Książki uczą. Kształtują też sposób, w jaki dzieci przyswajają sobie normy społeczne oraz układają relacje z innymi. Szczególnie publikacje dla najmłodszych – bogato ilustrowane – mają wpływ na ich postrzeganie świata. Czy książeczki powielają szkodliwe stereotypy? „The Quarterly Journal of Economics” opublikował badanie, którego autorzy postanowili ocenić, czy prezentacja postaci w dziecięcych książeczkach wolna jest od dyskryminacji, szczególnie płciowej i rasowej (np. czy bohaterowie są kobietami i mężczyznami lub mają ciemny kolor skóry równie często, jak wskazywałby na to rozkład w danym społeczeństwie).

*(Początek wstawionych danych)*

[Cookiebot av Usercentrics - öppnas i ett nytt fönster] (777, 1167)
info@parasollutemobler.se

Naukowcy z Uniwersytetu w Chicago i Uniwersytetu Columbia wykorzystali metody uczenia maszynowego, aby scharakteryzować prezentację postaci w książkach dla dzieci powszechnie czytanych w ciągu ostatniego stulecia (od 1920 r.). Przyjrzeli się książkom docenionym przez Association for Library Service to Children – stowarzyszenie wyznaczające standardy usług bibliotecznych dla dzieci. Książeczki podzielono na dwie kategorie. Pierwsza – diversity (różnorodność) – obejmowała pozycje wyróżnione za wartość artystyczną oraz sposób, w jaki podkreślają doświadczenia określonej grupy o odmiennej tożsamości. Druga – mainstream – to wszystkie pozostałe nagrodzone książki. Na podstawie danych z systemów bibliotecznych pokazano, że książki z grupy mainstream są wypożyczane średnio cztery razy częściej, a wykorzystując dane transakcyjne stwierdzono, że sprzedają się średnio pięć razy lepiej. Na tej podstawie założono, że książki z grupy mainstream stanowią „kanon” literatury dziecięcej. Co ciekawe, książki promujące różnorodność mają przeciętnie znacząco wyższe ceny niż te z głównego nurtu.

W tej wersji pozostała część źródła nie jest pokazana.